### Instructions for the task:
Among the entries below, how many lines contain the string "will"? Reply with that number alone.

### Extracted information:
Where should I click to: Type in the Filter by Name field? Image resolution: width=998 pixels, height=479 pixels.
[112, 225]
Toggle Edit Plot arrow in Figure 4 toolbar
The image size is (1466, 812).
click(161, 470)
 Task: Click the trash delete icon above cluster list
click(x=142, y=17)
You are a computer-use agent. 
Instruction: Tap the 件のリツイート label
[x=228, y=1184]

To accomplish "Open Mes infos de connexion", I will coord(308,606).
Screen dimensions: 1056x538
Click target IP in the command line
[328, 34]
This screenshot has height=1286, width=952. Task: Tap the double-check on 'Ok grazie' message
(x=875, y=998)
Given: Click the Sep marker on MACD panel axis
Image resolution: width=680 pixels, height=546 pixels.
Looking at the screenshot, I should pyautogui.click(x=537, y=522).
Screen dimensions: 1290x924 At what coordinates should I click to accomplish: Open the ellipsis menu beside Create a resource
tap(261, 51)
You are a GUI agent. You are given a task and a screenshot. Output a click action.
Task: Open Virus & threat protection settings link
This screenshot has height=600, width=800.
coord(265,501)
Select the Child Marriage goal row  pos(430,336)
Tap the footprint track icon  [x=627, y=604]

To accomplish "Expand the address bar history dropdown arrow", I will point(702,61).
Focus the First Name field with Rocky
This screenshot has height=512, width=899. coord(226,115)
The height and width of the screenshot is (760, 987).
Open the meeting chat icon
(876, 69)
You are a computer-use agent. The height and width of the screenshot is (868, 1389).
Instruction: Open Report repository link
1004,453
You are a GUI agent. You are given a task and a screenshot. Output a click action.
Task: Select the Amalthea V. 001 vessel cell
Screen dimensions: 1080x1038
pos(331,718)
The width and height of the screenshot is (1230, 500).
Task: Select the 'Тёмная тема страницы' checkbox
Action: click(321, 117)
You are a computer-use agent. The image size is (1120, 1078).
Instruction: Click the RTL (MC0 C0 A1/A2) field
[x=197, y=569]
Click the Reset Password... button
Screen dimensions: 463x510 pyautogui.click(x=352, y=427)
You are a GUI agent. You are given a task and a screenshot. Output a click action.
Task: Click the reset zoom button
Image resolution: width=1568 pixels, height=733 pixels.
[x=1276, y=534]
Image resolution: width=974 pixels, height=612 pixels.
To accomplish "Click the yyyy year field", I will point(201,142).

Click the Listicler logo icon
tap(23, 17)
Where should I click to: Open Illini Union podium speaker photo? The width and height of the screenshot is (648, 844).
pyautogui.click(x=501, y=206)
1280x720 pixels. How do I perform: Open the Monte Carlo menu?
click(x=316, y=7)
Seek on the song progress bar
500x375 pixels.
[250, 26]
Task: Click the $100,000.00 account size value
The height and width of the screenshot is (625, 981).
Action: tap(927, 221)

### Written solution:
3